## [YOUR INSTRUCTIONS]
Return the run of lines below that opens with the line containing "Open 学而思资料汇总中心 card title" and closes with the line containing "Viewport: 1468px width, 812px height.", keeping each one exact.

## [SOURCE INFORMATION]
───

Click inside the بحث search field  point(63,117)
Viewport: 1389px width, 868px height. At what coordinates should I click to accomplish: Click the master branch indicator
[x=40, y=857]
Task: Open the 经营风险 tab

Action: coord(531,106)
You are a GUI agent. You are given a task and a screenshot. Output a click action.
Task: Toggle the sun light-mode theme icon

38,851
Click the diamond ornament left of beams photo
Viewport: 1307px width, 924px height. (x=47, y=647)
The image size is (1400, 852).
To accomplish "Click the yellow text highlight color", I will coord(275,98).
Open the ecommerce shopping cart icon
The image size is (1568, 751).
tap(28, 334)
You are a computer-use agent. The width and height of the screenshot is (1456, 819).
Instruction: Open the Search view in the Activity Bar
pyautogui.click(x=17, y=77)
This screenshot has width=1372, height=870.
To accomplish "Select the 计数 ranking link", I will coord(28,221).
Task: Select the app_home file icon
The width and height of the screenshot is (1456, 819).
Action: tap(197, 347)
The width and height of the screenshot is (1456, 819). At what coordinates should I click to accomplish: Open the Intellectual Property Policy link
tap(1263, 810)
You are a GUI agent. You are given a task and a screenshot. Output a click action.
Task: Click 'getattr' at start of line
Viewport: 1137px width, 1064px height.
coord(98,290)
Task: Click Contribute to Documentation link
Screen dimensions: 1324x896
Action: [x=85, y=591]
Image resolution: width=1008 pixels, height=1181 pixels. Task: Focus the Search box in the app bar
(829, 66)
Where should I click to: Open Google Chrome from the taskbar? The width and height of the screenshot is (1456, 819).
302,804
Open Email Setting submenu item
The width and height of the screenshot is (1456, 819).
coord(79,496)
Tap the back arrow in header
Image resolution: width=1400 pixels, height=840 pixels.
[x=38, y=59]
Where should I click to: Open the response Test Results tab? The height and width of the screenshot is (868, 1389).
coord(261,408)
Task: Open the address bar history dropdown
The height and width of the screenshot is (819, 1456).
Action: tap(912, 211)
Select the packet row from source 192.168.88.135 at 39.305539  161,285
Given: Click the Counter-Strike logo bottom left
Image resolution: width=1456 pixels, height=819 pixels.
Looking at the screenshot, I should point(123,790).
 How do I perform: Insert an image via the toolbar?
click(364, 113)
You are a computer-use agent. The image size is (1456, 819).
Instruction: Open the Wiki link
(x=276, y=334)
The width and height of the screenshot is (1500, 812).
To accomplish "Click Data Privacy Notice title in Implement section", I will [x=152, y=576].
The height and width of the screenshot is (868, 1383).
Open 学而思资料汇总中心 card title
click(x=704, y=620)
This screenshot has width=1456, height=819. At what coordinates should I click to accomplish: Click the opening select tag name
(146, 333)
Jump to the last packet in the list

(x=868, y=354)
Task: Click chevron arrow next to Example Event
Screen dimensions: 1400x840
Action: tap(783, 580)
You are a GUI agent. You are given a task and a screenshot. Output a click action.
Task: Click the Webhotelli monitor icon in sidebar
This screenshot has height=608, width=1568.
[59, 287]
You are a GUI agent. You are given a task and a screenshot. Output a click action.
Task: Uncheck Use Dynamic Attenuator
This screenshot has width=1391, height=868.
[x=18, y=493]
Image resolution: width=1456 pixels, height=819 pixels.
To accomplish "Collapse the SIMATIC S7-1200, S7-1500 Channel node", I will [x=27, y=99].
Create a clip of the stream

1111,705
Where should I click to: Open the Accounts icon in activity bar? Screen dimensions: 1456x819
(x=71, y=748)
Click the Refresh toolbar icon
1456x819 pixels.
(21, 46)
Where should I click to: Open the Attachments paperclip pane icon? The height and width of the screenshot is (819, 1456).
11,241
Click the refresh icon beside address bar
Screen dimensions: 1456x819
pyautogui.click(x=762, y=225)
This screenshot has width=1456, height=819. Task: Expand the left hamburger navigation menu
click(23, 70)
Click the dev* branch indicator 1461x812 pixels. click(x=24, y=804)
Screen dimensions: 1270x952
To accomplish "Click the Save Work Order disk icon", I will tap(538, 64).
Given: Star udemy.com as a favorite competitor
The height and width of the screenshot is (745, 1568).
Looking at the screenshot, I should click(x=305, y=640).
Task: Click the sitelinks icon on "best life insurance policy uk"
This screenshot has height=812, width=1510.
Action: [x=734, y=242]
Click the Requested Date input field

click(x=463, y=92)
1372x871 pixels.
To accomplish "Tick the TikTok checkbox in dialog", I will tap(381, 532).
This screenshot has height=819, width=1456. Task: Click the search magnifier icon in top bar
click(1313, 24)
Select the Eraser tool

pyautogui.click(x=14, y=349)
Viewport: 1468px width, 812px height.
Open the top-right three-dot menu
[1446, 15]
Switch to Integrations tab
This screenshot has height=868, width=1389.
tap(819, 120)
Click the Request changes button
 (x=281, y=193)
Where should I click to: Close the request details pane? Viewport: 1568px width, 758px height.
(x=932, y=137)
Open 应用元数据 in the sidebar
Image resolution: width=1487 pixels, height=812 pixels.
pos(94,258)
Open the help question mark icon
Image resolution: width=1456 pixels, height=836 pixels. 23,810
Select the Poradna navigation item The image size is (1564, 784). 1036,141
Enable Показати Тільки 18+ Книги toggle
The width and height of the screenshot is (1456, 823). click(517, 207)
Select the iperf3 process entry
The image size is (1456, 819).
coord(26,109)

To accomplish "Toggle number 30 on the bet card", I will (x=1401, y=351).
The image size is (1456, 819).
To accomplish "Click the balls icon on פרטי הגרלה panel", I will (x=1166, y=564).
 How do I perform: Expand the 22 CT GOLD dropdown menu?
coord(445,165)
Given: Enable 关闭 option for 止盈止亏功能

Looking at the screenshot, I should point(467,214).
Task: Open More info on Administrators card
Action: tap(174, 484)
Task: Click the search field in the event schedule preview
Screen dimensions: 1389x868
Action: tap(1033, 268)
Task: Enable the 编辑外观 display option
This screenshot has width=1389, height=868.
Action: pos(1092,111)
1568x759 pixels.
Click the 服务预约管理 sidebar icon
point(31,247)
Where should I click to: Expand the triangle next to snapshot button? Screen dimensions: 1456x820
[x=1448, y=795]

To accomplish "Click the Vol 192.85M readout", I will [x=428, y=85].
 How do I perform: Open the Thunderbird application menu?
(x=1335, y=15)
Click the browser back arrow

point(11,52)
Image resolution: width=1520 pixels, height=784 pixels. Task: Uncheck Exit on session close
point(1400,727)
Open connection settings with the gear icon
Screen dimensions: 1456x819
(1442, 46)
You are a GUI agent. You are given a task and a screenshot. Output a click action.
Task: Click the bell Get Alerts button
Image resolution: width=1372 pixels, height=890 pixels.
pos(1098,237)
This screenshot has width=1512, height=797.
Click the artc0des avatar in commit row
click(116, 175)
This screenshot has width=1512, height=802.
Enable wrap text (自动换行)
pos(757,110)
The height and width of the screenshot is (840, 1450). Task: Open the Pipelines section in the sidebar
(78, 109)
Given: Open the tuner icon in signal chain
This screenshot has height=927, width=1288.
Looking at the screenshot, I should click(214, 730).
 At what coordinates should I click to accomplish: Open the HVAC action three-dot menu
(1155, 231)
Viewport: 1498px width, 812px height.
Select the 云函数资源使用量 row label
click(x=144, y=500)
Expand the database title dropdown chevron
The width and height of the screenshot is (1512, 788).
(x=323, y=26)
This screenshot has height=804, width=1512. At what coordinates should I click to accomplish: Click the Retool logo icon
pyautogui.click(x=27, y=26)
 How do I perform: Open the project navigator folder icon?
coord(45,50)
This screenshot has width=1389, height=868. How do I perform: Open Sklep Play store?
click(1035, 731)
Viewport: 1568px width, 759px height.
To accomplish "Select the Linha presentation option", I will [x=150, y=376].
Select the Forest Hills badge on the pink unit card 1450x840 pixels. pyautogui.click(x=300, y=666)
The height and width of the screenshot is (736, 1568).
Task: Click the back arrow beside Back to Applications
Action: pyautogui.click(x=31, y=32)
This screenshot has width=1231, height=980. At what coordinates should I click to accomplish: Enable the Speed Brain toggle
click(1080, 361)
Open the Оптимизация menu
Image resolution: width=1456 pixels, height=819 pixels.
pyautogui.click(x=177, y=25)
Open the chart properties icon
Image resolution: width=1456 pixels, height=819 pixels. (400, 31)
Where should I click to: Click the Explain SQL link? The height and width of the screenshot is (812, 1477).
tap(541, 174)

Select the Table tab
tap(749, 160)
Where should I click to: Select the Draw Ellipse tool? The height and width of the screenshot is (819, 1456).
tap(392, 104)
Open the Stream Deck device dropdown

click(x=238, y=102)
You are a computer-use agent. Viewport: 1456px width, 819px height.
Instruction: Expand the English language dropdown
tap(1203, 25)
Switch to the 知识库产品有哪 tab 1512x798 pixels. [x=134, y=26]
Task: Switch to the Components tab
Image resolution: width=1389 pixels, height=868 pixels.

───

## [OUTPUT]
Open 学而思资料汇总中心 card title
click(x=704, y=620)
This screenshot has width=1456, height=819. At what coordinates should I click to accomplish: Click the opening select tag name
(146, 333)
Jump to the last packet in the list

(x=868, y=354)
Task: Click chevron arrow next to Example Event
Screen dimensions: 1400x840
Action: tap(783, 580)
You are a GUI agent. You are given a task and a screenshot. Output a click action.
Task: Click the Webhotelli monitor icon in sidebar
This screenshot has height=608, width=1568.
[59, 287]
You are a GUI agent. You are given a task and a screenshot. Output a click action.
Task: Uncheck Use Dynamic Attenuator
This screenshot has width=1391, height=868.
[x=18, y=493]
Image resolution: width=1456 pixels, height=819 pixels.
To accomplish "Collapse the SIMATIC S7-1200, S7-1500 Channel node", I will [x=27, y=99].
Create a clip of the stream

1111,705
Where should I click to: Open the Accounts icon in activity bar? Screen dimensions: 1456x819
(x=71, y=748)
Click the Refresh toolbar icon
1456x819 pixels.
(21, 46)
Where should I click to: Open the Attachments paperclip pane icon? The height and width of the screenshot is (819, 1456).
11,241
Click the refresh icon beside address bar
Screen dimensions: 1456x819
pyautogui.click(x=762, y=225)
This screenshot has width=1456, height=819. Task: Expand the left hamburger navigation menu
click(23, 70)
Click the dev* branch indicator 1461x812 pixels. click(x=24, y=804)
Screen dimensions: 1270x952
To accomplish "Click the Save Work Order disk icon", I will tap(538, 64).
Given: Star udemy.com as a favorite competitor
The height and width of the screenshot is (745, 1568).
Looking at the screenshot, I should click(x=305, y=640).
Task: Click the sitelinks icon on "best life insurance policy uk"
This screenshot has height=812, width=1510.
Action: [x=734, y=242]
Click the Requested Date input field

click(x=463, y=92)
1372x871 pixels.
To accomplish "Tick the TikTok checkbox in dialog", I will tap(381, 532).
This screenshot has height=819, width=1456. Task: Click the search magnifier icon in top bar
click(1313, 24)
Select the Eraser tool

pyautogui.click(x=14, y=349)
Viewport: 1468px width, 812px height.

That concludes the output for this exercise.